Hector lifted him to his feet and slapped his face several times before seizing him by the throat yet again. Red froth bubbled from the monster's mouth as he applied the pressure to his victim's throat. Hector had bitten his tongue, just enough to assure that his spittle would be suitably coloured. Once again he flung the drooling drunkard to one side before presenting another terrifying facet of the monster's make-up. He started to smite upon his chest as though he were a gorilla. The grunting and screeching, the hysterical jabbering and high-pitched screaming which accompanied these most recent gestures were diabolical in the extreme. Jack Scalp fainted.

‘Awake villain!' Hector Fitzpitter roared, ‘awake to thy fate!'

With that he poured the remains of the abandoned whiskey noggin over the prostrate drunkard's face. Stuttering and begging forgiveness Jack Scalp crawled cravenly around the kitchen, sometimes seizing the trouser legs of his tormentor as he begged for mercy.
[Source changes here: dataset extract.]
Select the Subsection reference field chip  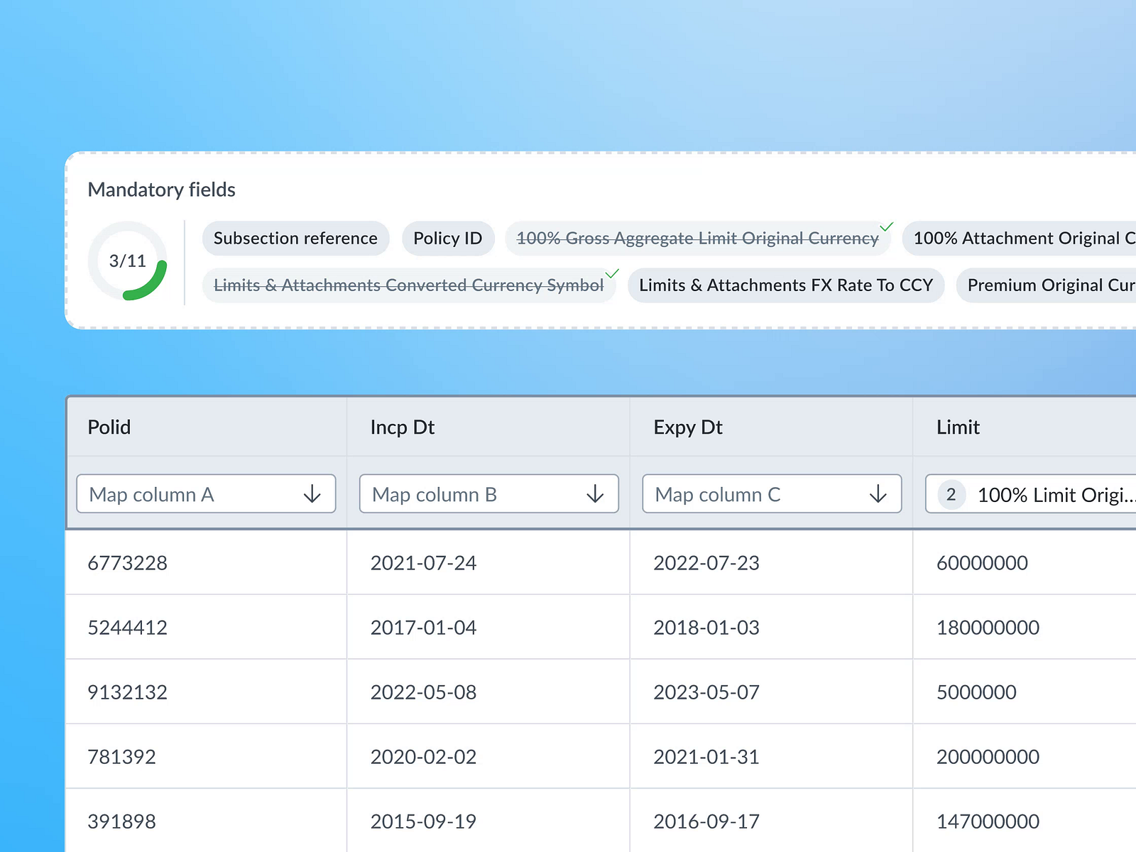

‘I am tempted to kill you,' Hector spoke in what he believed were spine-chilling tones, the same tones that had sent faint-hearted rustics scampering for the exits before the enactment of another gruesome murder on the stage.

‘Spare me. Spare me!' Jack screamed. ‘Spare me and I will change my ways.'

‘On your knees then.' Hector stood by with hands behind his back.

‘Say after me,' he commanded, ‘I will never from this moment forth molest my wife or children again.'

He waited as Jack Scalp repeated the words.

‘I will never,' Hector continued, ‘to the day I die, taste an intoxicating drink. I will be a model husband and father and I will devote the remainder of my life to the welfare of my children.'

‘If you fail to honour your promises on this most sacred of nights I, the Monster of Tantagio, will return,' Hector's ominous tones were terrifying in the extreme, ‘and I will split you right down the middle with this hatchet I hold in my hand.'

Silently Hector lifted his empty sack and disappeared into the night. There was no applause, no standing ovation, no cries of author! Yet Hector knew in his heart of hearts that he had given the finest performance of his career. Actors are never fully satisfied, no more than playwrights are after a play has been performed, but Hector had accomplished what all actors aspire to and few achieve. He had given the perfect performance. It mattered not that there was no audience and that there were no critics. He had fulfilled his lifelong dream and developments thereafter would prove him right. Early on the morning of Christmas Day, Jack Scalp presented himself to Father Murphy and took a lifetime pledge against intoxicating drink. It was a pledge he would keep. Never again would he spit at, shout at or molest in any way whatsoever his long-suffering wife and family. He turned into a model father and became one of the parish's most respected figures. Hector Fitzpitter's acting improved. He benefited greatly from his performance at the abode of Jack Scalp. During the following summer a new version of his masterpiece was warmly received by audiences and critics alike.

Conscience Money

The twins Mickelow, Patcheen and Pius, were lookalikes, proportionately built, robust and round and standing at five feet two inches in their stockinged feet.

‘They don't chase work,' their parish priest Canon Mulgrave confided to a new curate, ‘but they won't avoid it either so that you couldn't very well call them ne'er do wells.'

‘Would you call them easy-going then?' the curate had suggested respectfully.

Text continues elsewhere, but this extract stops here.